## TAREFAS PROPOSTAS
1 - Enumere todos os descritores indicados no acórdão.
2 - Qual é o número do processo a que o acórdão se refere?
3 - Redija a continuação do acórdão, partindo da última frase apresentada.

## TEXTO DE ORIGEM

* * * *

Acórdãos TCAS

Acórdão do Tribunal Central Administrativo Sul
Processo:2087/23.9BELSB
Secção:CA
Data do Acordão:03/19/2024
Relator:LINA COSTA
Descritores:IDLG
PRESSUPOSTOS
REGISTO
NACIONALIDADE
Sumário:I - O artigo 109º do CPTA prevê os requisitos da indispensabilidade e da subsidiariedade do meio processual de intimação para protecção de direitos, liberdades e garantias;
II - Não basta invocar na petição a ameaça ao exercício de direitos, tipificados na CRP como fundamentais ou direitos análogos, impondo-se ao requerente que alegue e prove factos que permitam concluir pela verificação, por referência ao seu caso concreto, dos pressupostos de admissibilidade da acção de intimação prevista no referido artigo 109º;
III - No caso em apreciação o direito fundamental alegado, à nacionalidade portuguesa, não se encontra ameaçado e a urgência alegada na petição reporta-se a um direito que não pode ser considerado um direito, liberdade e garantia, consagrado e protegido pela CRP, merecedor de tutela jurisdicional nos termos e para os efeitos do disposto no artigo 109º do CPTA.

* * * *

## LISTAGEM BRUTA
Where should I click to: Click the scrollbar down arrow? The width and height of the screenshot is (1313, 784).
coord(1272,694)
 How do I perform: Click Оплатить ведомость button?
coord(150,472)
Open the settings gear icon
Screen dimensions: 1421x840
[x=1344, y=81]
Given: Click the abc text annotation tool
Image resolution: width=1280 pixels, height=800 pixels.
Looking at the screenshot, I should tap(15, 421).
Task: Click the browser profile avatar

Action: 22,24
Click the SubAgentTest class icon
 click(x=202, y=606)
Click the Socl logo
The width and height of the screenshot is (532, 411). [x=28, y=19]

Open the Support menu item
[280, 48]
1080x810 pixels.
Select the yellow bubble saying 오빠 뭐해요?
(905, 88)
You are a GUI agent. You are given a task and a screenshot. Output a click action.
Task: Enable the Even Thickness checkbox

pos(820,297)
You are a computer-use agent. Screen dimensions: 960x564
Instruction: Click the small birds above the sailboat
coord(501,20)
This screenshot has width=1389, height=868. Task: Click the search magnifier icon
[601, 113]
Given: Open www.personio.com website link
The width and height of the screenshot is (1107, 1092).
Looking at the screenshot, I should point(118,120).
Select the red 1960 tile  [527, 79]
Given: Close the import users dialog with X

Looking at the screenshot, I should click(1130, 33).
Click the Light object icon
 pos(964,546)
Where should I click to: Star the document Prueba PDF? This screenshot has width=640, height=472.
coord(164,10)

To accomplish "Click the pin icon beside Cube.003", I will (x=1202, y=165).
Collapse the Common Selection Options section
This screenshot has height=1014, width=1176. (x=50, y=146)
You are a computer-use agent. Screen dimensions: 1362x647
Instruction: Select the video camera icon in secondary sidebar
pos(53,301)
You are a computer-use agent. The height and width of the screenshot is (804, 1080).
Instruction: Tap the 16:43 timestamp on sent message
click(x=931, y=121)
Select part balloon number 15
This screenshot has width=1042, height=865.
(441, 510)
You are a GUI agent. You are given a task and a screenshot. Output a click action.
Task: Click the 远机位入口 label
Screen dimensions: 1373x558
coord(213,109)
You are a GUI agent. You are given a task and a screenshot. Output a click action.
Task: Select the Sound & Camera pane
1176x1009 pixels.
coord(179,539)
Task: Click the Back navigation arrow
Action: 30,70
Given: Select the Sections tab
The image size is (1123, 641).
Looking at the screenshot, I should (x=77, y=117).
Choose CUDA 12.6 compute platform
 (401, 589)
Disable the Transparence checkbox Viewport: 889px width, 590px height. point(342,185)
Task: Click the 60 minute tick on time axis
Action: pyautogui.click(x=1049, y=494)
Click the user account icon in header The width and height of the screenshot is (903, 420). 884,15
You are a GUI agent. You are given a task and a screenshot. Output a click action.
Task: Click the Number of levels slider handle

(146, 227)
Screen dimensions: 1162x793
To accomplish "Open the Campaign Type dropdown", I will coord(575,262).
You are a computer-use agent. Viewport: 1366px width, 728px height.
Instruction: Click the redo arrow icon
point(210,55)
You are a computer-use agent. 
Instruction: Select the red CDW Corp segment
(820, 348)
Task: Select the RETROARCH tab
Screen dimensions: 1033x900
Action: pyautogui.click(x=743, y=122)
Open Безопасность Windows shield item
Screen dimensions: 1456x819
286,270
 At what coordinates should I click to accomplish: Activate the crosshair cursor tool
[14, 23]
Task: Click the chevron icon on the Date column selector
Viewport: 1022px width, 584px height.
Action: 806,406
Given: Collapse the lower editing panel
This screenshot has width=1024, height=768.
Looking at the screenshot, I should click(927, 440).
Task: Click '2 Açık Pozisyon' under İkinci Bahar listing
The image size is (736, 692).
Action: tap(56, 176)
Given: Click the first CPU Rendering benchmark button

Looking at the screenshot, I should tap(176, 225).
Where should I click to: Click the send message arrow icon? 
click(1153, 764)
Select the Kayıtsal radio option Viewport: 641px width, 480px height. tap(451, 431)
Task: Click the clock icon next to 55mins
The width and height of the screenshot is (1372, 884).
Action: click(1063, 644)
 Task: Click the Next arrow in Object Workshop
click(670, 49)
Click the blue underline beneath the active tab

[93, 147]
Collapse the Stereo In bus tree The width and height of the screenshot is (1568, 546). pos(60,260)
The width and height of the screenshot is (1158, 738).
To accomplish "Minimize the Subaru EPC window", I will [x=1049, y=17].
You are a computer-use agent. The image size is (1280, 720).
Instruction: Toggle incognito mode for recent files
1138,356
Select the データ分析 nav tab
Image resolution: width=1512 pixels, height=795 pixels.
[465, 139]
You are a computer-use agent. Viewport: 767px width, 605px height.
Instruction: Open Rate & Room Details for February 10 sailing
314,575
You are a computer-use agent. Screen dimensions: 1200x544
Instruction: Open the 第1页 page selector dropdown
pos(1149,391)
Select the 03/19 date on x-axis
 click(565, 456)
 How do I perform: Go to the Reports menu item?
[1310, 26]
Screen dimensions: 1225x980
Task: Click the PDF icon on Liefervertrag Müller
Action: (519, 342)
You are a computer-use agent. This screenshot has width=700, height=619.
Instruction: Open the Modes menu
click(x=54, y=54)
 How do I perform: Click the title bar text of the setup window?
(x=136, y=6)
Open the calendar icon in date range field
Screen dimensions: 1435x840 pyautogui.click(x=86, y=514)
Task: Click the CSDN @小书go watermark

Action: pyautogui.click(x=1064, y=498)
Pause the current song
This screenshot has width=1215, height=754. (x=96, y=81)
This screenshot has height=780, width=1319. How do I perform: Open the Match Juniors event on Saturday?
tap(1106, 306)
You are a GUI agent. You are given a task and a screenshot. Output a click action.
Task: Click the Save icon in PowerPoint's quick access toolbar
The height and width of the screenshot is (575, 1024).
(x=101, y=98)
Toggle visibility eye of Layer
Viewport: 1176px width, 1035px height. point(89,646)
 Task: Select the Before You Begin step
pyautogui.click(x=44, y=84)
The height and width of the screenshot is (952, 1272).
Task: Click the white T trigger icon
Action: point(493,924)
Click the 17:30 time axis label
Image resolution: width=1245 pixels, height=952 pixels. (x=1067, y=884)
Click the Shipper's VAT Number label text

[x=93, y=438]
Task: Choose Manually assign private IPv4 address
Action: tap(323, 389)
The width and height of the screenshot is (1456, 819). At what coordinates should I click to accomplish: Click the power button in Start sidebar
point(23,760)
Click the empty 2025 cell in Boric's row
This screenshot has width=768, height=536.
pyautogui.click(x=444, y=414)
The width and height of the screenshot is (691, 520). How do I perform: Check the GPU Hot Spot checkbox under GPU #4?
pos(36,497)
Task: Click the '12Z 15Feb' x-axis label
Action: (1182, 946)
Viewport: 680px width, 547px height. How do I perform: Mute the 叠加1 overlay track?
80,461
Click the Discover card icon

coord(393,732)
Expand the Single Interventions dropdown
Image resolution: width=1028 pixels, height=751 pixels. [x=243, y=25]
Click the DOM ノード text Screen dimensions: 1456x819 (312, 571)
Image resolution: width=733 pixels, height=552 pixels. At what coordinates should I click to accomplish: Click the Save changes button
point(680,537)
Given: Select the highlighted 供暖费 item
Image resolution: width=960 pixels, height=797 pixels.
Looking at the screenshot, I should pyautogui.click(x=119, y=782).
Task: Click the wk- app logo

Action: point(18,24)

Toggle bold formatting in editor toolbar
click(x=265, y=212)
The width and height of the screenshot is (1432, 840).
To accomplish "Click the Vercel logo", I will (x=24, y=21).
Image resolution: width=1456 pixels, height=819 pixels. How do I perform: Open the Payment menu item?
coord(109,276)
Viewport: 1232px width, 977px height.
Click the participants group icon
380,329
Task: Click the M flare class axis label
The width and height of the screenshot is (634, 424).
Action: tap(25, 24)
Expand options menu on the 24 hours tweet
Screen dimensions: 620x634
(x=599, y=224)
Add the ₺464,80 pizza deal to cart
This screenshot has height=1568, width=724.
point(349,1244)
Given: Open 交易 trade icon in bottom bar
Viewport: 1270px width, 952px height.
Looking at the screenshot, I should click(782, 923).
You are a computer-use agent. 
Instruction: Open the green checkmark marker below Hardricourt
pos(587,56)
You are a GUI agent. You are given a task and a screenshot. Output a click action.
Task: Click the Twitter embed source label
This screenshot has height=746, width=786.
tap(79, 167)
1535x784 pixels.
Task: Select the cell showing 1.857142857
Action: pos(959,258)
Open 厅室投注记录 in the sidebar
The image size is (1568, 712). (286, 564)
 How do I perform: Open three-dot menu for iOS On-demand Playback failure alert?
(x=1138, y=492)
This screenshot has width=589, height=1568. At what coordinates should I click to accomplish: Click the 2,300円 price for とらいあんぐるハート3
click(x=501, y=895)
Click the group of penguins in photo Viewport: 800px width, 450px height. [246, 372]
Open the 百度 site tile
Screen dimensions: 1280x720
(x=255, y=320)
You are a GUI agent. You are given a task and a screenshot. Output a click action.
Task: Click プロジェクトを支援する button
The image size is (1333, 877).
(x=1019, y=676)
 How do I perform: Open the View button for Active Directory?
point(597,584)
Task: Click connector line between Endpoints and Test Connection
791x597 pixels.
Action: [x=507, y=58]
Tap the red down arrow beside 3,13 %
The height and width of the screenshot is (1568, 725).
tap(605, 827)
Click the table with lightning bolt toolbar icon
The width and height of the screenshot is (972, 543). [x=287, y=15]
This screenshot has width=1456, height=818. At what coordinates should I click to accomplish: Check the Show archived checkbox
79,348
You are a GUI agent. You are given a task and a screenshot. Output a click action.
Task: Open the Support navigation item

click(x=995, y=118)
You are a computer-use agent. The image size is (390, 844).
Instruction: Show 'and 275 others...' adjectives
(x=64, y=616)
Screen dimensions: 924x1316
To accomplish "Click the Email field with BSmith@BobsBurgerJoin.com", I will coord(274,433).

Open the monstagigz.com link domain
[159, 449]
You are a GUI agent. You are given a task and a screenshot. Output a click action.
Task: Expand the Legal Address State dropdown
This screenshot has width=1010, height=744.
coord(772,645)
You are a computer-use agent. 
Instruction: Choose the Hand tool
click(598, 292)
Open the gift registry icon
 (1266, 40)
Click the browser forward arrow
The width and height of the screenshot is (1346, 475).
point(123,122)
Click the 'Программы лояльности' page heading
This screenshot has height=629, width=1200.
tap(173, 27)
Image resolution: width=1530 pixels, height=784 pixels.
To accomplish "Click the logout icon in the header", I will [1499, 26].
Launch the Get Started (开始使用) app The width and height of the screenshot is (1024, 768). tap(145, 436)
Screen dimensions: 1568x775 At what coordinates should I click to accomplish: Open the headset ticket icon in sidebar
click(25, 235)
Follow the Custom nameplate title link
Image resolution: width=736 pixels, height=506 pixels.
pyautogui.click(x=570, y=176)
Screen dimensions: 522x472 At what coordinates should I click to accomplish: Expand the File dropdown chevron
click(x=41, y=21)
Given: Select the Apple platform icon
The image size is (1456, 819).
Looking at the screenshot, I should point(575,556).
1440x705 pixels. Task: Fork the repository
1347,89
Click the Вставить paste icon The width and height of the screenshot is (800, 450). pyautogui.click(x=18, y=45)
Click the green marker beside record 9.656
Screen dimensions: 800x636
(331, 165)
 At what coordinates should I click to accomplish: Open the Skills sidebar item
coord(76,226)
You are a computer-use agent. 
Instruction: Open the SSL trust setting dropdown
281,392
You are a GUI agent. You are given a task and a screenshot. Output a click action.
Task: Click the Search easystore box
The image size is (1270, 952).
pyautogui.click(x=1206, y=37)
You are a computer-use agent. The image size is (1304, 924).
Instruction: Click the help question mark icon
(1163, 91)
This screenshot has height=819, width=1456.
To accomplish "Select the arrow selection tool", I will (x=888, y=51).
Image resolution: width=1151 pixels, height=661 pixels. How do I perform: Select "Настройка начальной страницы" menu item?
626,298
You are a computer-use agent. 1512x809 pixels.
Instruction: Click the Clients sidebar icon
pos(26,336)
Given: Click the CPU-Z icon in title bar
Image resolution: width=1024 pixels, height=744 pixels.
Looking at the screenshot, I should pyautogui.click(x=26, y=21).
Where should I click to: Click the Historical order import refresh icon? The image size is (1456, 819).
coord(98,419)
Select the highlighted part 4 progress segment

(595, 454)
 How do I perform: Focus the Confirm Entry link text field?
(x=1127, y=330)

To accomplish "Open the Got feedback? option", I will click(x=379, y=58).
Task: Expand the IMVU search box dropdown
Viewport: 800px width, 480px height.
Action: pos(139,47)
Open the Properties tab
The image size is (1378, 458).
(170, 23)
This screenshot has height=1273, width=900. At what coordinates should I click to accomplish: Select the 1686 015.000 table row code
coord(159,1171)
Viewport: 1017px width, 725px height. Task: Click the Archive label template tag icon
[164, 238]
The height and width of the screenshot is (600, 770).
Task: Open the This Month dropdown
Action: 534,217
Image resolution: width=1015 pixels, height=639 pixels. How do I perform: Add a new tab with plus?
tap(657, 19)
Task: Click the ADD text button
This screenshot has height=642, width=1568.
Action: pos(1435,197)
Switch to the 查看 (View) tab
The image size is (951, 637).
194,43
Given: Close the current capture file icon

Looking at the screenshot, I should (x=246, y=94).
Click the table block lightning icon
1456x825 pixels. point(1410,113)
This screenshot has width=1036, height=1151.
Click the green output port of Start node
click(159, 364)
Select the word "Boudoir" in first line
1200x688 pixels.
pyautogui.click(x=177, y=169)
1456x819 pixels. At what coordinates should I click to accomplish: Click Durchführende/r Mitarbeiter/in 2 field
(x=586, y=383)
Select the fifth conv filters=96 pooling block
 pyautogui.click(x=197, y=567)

* * * *

## RESPOSTAS
1 - IDLG; PRESSUPOSTOS; REGISTO; NACIONALIDADE.

2 - 2087/23.9BELSB.

3 -
Votação:UNANIMIDADE
Indicações Eventuais:Subsecção COMUM
Aditamento:
1
Decisão Texto Integral:Acordam em sessão da Subsecção de Administrativo Comum do Tribunal Central Administrativo Sul:

V…, devidamente identificada como requerente nos autos da acção intimação para protecção de direitos, liberdades e garantias instaurada contra o Instituto dos Registos e Notariado, I.P., inconformada, veio interpor recurso jurisdicional da sentença, proferida em 26.7.2023, pelo Tribunal Administrativo de Círculo de Lisboa, que indeferiu liminarmente a presente acção de intimação para a defesa de direitos, liberdades e garantias.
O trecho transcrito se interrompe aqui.